Journal of Clinical Microbiology, 2001
One of the most common pathogens in infection of hydrogel contact lens wearers is Pseudomonas aeruginosa, which can gain access to the eye via contamination of the lens, lens case, and lens care solutions. Only one strain per species is used in current regulatory testing for the marketing of chemical contact lens disinfectants. The aim of this study was to determine whether P. aeruginosa strains vary in their susceptibility to hydrogel contact lens disinfectants. A method for rapidly screening bacterial susceptibility to contact lens disinfectants was developed, based on measurement of the MIC. The susceptibility of 35 P. aeruginosa isolates to two chemical disinfectants was found to vary among strains. MICs ranged from 6.25 to 100% for both disinfectants at 37°C, and a number of strains were not inhibited by a 100% disinfectant concentration in the lens case environment at room temperature (22°C).
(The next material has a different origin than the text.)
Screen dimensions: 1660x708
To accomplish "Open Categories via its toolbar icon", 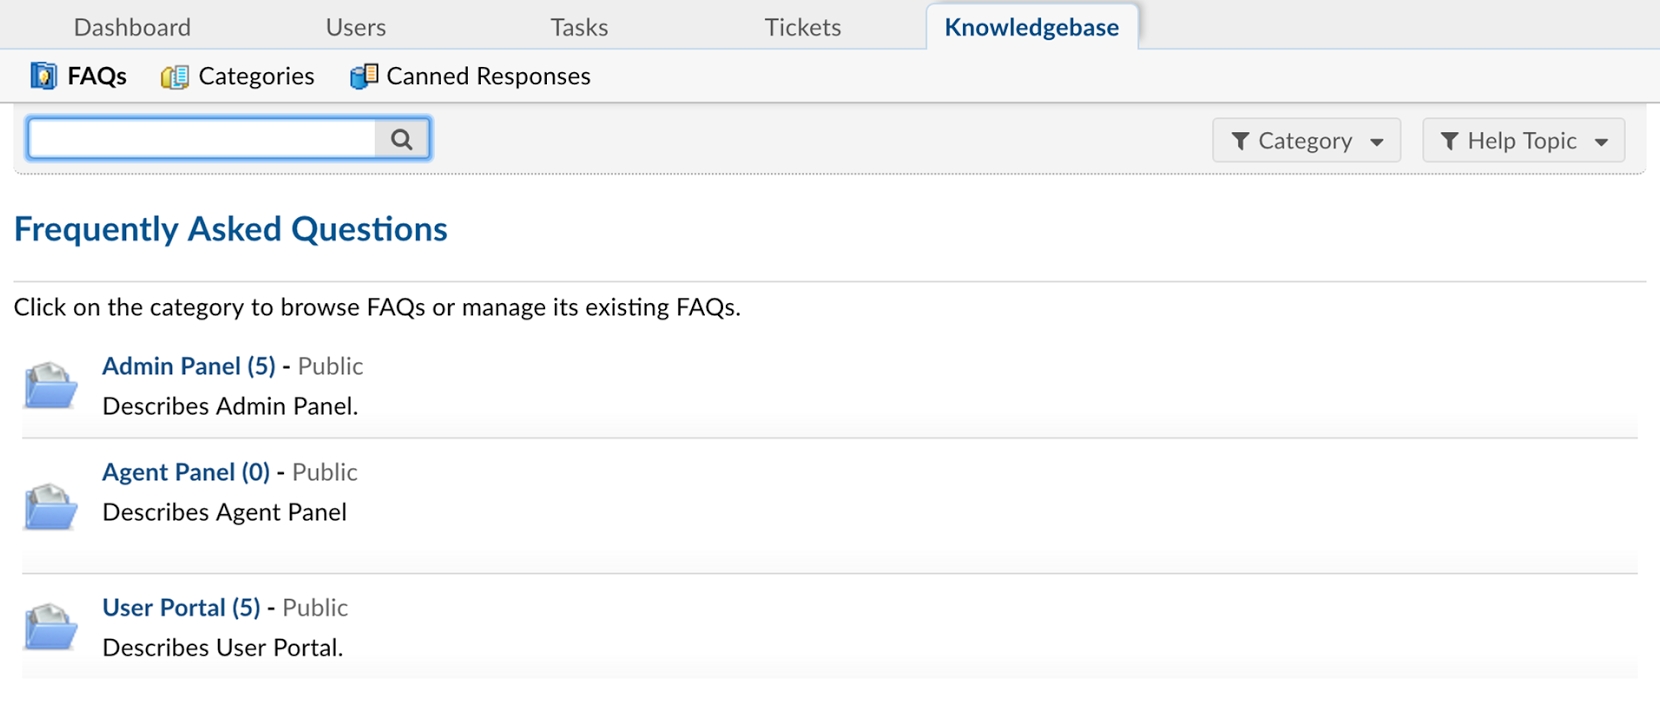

Resistance to disinfection appeared to be an inherent rather than acquired trait, since some resistant strains had been isolated prior to the introduction of the disinfectants and some susceptible P. aeruginosa strains could not be made more resistant by repeated disinfectant exposure. A number of P. aeruginosa strains which were comparatively more resistant to short-term disinfectant exposure also demonstrated the ability to grow to levels above the initial inoculum in one chemical disinfectant after long-term (24 to 48 h) disinfectant exposure. Resistance was correlated with acute cytotoxic activity toward corneal epithelial cells and with exsA, which encodes a protein that regulates cytotoxicity via a complex type III secretion system. These results suggest that chemical disinfection solutions may select for contamination with cytotoxic strains. Further investigation of the mechanisms and factors responsible for resistance may also lead to strategies for reducing adverse responses to contact lens wear.